GP is probably referring to the coefficient of variation, sigma/mu (standard deviation divided by mean), which normalises out for example the unit of measurement.
However, the 7 here is basically (x - mu)/sigma, so it is normalised (in that sense), anyway.
No, I think the problem (in principle) is that "standard deviation" has a special meaning for Gaussian distributions, which extend to infinity in both directions. A quantity that has a fixed range has most likely an asymmetric distribution, so one would expect an asymmetric error bar as well. But for a sigma<<the value, it's often not a big concern.
A good example is efficiency measurements. I can't count how often I have seen students say something like: Our detector is 99%+-3% efficient. Obviously a detector can't be 102% efficient.
> "standard deviation" has a special meaning for Gaussian distributions,
I have a master's degree in statistics and this is the first I'm hearing about it.
> Our detector is 99%+-3% efficient. Obviously a detector can't be 102% efficient.
In the absence of any other context I'd guess that they're using an approximation to a confidence interval that might be perfectly fine if the estimated value was nearer the center of the allowable range.
Well, special in two senses: First, in the canonical formula for Gaussians, sigma appears directly.
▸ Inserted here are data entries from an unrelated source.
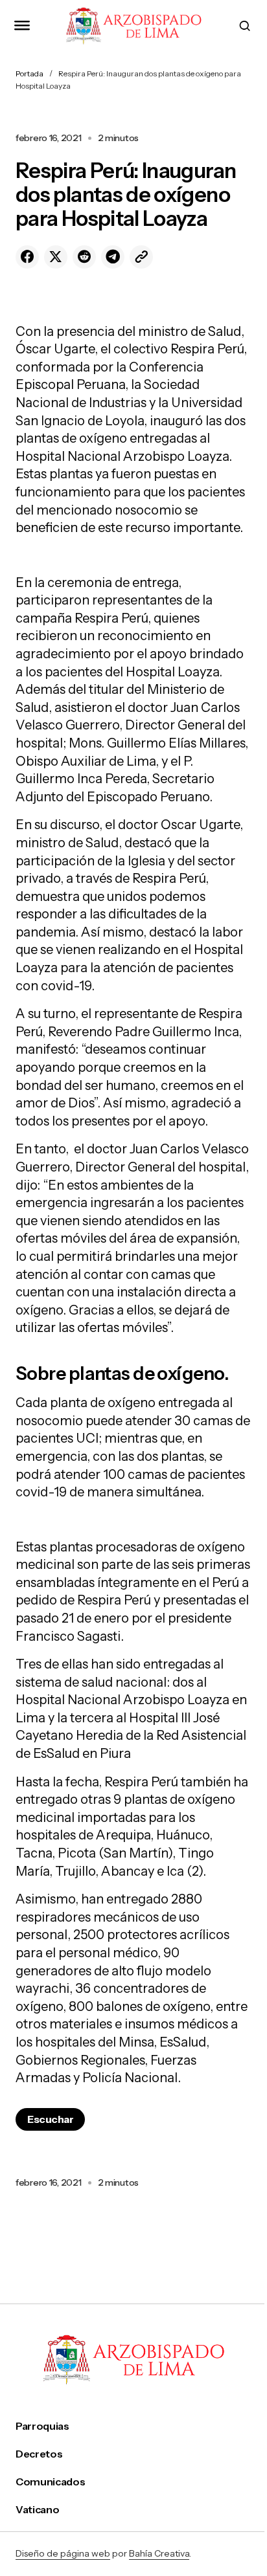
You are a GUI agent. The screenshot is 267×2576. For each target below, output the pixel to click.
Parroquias (42, 2426)
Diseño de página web (63, 2553)
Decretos (39, 2454)
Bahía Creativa (159, 2553)
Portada (29, 73)
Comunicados (50, 2482)
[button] (22, 26)
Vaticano (37, 2510)
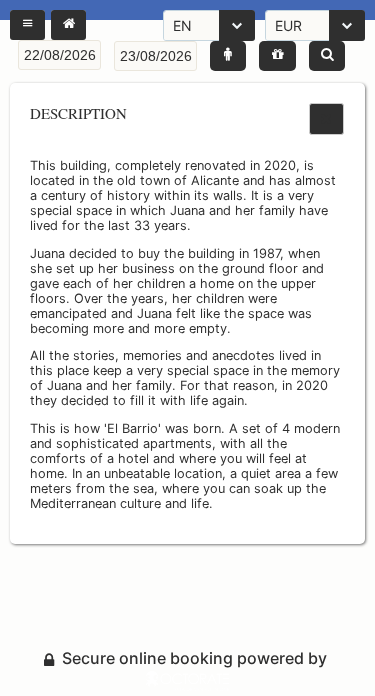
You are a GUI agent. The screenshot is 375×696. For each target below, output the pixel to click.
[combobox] (209, 25)
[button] (27, 25)
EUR (288, 25)
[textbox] (59, 55)
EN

For the case at hand, the confidence limits associated with 1 sigma, 2 sigma etc. in physics match exactly the area under the curve for a Gaussian integrated +- said sigma around the mean. That's were that connection actually comes from, and a physicist will always think: Within 1 sigma? That's 67%.
Hearing 99+-3% is a very strong indication that the person used an incorrect way to determine the uncertainty, most likely by taking the square-root of counts. But you are right, if the efficiency would be around 50%, that approximation is not so bad.
What's wrong with saying "Our detector is 99%+-3% efficient," if they are giving the output of some procedure that constructs valid confidence intervals? The confidence intervals will trap the true value 95% of time (or whatever the confidence level is). If it does what it promises to do, I don't see the problem.
Because a 99+3=102 is not a valid upper interval bound. You cannot have >100% efficiency for a detector. Also, your expected value cannot be centered. So maybe 99+1-3 is a valid range (but I would be very suspicious if the bound includes 100%)
I agree 102% is not a possible value for the efficiency of the detector. But if the confidence interval traps the true value of the efficiency 95% of the time upon repeated sampling, what's the problem? That's all that's required for a confidence interval to be valid. Some CI constructions do in general give intervals that include impossible parameter values, but if they contain the true value 95% of the time, there's no issue. The coverage guarantee is all that matters.
(One should not confuse a CI with a range of plausible values, in other words.)
Ok, true, in that sense, it's fine. However, in 100% of cases I have observed so far (and they were far too many), it means that the person who gives such a result used sqrt(counts) as the error estimate, and that's not correct -- not only for the upper bound, also for the lower bound.